Download the official binary using the download link in the following table:

Package nameOSArchitectureSHA256 checksum
https://download.pingcap.org/dm-{version}-linux-amd64.tar.gzLinuxamd64https://download.pingcap.org/dm-{version}-linux-amd64.sha256

The downloaded files have two subdirectories, bin and conf. The bin directory contains the binary files of DM-master, DM-worker, dmctl and Mydumper. The conf directory contains the sample configuration files.

Sample scenario

Suppose that you are going to deploy a DM cluster based on this sample scenario:

  • Two MySQL instances are deployed on two servers.
  • One TiDB instance is deployed on one server (in the mocktikv mode).
  • Two DM-worker nodes and one DM-master node are deployed on three servers.
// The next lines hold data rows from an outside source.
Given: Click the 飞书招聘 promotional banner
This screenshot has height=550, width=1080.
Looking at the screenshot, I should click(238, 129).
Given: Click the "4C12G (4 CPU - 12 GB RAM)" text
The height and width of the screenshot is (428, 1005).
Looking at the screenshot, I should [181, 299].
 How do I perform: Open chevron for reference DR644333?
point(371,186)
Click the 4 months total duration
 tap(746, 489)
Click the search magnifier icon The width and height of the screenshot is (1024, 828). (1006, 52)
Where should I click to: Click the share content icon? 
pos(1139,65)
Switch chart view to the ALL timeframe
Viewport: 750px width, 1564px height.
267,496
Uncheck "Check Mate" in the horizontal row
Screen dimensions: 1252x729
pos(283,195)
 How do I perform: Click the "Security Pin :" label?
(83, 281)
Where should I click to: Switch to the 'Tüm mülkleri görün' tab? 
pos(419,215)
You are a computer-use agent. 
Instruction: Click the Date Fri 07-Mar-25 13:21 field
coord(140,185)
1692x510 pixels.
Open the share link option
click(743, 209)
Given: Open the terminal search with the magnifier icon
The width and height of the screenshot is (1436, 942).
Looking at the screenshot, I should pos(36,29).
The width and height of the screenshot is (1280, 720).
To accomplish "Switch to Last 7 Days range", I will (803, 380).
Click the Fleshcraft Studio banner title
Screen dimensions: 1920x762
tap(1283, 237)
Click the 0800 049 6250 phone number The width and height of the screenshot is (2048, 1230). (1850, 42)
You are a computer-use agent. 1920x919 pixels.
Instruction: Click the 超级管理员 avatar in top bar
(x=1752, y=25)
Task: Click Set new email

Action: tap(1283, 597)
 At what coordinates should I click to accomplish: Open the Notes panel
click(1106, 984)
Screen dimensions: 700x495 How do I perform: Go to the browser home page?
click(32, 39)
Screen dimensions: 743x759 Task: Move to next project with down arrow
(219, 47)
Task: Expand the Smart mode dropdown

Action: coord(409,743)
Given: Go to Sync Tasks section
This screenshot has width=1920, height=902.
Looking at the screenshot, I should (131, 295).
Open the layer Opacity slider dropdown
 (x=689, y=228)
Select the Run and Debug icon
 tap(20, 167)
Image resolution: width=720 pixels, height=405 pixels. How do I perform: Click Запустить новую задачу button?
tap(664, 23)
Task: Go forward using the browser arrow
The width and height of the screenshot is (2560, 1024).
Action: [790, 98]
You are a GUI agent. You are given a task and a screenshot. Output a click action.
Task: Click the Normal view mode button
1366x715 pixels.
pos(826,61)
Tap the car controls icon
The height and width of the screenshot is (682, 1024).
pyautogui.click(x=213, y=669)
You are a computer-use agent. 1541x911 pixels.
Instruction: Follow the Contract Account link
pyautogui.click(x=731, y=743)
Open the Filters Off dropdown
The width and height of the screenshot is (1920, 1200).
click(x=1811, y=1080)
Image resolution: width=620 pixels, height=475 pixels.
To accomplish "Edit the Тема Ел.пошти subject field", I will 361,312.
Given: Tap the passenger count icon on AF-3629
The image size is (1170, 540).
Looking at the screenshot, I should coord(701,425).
Here is the address of each node:

Instance or nodeServer address
MySQL1192.168.0.1
MySQL2192.168.0.2
TiDB192.168.0.3
DM-master192.168.0.4
DM-worker1192.168.0.5
DM-worker2192.168.0.6

Enable the binlog on MySQL1 and on MySQL2. DM-worker1 migrates the data from MySQL1 and DM-worker2 migrates the data from MySQL2.

Based on this scenario, the following sections describe how to deploy the DM cluster.

Deploy DM-worker

Establish the connection between DM-worker and the upstream MySQL instances, and for safety reasons, you must configure the encrypted password.

Encrypt the MySQL password by executing the following command. Suppose the password is "123456".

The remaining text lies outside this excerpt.